===== Extracted records =====

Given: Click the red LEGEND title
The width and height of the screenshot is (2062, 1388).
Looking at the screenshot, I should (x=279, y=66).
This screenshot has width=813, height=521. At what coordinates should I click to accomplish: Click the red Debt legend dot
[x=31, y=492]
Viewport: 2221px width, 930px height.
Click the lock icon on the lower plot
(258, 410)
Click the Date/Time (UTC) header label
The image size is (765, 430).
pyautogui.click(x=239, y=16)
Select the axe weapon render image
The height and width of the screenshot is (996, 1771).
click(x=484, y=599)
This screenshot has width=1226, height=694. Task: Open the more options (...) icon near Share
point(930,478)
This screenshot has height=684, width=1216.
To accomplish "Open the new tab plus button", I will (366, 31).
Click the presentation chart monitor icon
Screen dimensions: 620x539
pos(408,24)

=====

◆ **Work item**: Would you output the lines from the one that contains "Click the presentation chart monitor icon" to the end of the data, both ends included, exactly as they appear?

◆ **Solution for this exercise**:
Click the presentation chart monitor icon
Screen dimensions: 620x539
pos(408,24)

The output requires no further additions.